Governments owe certain services and infrastructure to their people, such as highways, impartial laws and courts, civic order, defense against invaders, and open and affordable communications systems.
Historically, the United States was one of the first nations to emphasize a national postal system. Among our founding fathers, Benjamin Franklin was firm in his determination that the United States should have a postal service. He even served as Postmaster General before there was a United States.
Article 1, Section 8, of the Constitution mandates that Congress establish post offices and post roads. One of long-standing aspects of the Post Office and its successor, the Postal Service, has been the mission to provide mail access to all Americans, not just to people in cities or people who are physically or economically convenient to serve, but the vast majority of Americans.

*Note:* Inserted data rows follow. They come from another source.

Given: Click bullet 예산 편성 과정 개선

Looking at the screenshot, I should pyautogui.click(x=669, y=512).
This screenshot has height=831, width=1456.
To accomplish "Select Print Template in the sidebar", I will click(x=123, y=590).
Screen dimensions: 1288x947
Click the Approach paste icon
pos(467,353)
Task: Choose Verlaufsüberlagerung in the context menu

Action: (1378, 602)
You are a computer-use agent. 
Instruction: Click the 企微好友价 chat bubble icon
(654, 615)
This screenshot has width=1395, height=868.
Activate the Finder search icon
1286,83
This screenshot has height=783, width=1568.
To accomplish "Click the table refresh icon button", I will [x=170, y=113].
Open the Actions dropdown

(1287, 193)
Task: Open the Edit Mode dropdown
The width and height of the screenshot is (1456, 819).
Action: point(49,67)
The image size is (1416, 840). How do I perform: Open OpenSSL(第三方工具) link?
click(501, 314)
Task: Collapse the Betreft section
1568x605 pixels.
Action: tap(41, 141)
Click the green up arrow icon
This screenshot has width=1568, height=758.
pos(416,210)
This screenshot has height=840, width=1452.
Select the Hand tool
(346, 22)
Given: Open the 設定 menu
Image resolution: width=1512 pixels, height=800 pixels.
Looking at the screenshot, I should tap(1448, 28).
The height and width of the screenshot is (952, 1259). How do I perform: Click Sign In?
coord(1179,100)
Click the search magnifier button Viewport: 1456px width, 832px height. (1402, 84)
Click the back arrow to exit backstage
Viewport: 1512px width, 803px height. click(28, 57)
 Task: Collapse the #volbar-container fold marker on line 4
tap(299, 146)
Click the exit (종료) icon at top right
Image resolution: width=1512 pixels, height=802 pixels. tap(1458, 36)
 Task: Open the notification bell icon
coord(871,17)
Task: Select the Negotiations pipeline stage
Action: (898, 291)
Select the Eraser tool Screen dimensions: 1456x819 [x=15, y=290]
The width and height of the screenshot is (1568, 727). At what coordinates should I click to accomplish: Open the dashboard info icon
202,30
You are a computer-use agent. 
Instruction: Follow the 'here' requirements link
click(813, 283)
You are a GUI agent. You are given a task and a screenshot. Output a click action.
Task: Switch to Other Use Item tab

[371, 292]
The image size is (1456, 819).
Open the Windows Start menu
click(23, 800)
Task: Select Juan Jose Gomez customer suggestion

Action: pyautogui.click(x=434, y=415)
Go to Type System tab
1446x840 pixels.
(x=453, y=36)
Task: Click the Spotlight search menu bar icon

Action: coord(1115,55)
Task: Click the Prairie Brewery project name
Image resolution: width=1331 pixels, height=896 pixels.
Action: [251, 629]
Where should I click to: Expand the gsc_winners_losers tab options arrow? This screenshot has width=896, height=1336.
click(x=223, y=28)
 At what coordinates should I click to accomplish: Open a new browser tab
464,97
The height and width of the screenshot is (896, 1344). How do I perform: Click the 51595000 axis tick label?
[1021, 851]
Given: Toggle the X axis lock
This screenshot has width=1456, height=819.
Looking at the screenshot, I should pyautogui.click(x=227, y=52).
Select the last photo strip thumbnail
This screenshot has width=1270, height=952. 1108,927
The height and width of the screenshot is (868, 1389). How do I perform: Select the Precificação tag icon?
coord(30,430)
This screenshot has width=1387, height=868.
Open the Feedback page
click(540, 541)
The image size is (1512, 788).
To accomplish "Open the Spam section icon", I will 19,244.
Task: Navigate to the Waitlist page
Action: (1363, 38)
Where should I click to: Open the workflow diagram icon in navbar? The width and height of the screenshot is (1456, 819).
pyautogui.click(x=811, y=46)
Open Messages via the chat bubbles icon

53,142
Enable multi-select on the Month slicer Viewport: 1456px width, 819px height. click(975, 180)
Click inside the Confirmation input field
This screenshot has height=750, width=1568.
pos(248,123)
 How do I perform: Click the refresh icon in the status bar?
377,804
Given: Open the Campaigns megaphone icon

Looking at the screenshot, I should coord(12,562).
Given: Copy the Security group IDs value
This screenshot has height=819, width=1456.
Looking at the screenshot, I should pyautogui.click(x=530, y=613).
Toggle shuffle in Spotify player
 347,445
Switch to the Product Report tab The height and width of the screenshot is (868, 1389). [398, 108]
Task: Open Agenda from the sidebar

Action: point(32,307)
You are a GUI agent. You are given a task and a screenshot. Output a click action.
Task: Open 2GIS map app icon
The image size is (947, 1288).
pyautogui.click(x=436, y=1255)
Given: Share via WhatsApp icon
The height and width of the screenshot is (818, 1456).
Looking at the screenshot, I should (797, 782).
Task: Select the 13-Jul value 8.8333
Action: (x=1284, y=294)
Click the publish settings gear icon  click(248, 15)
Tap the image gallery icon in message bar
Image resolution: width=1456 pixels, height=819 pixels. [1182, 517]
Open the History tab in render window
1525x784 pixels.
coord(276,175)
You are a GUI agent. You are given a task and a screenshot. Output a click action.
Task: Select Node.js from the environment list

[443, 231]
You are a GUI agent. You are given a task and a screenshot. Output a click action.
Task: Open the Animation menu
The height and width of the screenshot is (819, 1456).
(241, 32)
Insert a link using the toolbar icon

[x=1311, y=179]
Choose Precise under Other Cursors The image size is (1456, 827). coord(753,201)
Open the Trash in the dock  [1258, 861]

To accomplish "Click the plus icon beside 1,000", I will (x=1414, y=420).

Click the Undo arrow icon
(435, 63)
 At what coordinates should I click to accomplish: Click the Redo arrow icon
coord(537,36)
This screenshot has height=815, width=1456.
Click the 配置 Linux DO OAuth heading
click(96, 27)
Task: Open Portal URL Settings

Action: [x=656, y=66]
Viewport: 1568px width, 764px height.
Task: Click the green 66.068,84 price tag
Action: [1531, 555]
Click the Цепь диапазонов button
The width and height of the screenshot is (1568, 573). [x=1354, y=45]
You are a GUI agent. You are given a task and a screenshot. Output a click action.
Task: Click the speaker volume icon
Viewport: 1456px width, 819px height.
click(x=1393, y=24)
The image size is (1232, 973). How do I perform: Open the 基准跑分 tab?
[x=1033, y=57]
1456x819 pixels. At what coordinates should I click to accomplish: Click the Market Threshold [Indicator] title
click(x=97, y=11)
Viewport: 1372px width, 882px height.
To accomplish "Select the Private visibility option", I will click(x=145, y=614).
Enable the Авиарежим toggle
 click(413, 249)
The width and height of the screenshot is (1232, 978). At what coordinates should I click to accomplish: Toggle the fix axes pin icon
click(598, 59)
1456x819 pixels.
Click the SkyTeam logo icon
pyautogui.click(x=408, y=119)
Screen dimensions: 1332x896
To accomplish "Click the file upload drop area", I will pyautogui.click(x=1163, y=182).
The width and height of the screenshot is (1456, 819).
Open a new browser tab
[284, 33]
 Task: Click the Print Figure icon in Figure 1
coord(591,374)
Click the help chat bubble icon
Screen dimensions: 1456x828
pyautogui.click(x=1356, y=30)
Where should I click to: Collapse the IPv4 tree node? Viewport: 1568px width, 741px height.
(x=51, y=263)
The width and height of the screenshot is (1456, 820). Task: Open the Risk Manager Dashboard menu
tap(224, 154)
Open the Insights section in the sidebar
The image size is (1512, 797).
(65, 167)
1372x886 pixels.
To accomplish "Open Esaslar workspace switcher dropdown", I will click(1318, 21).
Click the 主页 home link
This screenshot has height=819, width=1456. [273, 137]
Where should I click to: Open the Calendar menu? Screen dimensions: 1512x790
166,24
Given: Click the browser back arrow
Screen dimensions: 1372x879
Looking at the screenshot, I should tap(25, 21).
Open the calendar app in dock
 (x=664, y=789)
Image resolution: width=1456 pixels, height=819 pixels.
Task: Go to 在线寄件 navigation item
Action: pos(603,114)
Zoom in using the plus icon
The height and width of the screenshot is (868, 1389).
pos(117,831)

While the Postal Service should be as cost-efficient as possible, cost-efficiency shouldn’t be its primary mission. Maintaining service to all Americans should be. That was why the post office and post roads were an essential part of the Constitution.
This background seems to have been forgotten. Amazon can use the Postal Service on Sundays to deliver packages for what I suspect is below the actual cost, using cost structures that I’ve critiqued previously for their unreality, and now Trump is talking about privatizing the Postal Service, enabling that “private” successor to gouge the public and provide less service.
We can run huge deficits for national defense and all manner of other “necessary” services, but comparatively small deficits for postal service are apparently taboo… which says a great deal about people and politicians, particularly about Republicans.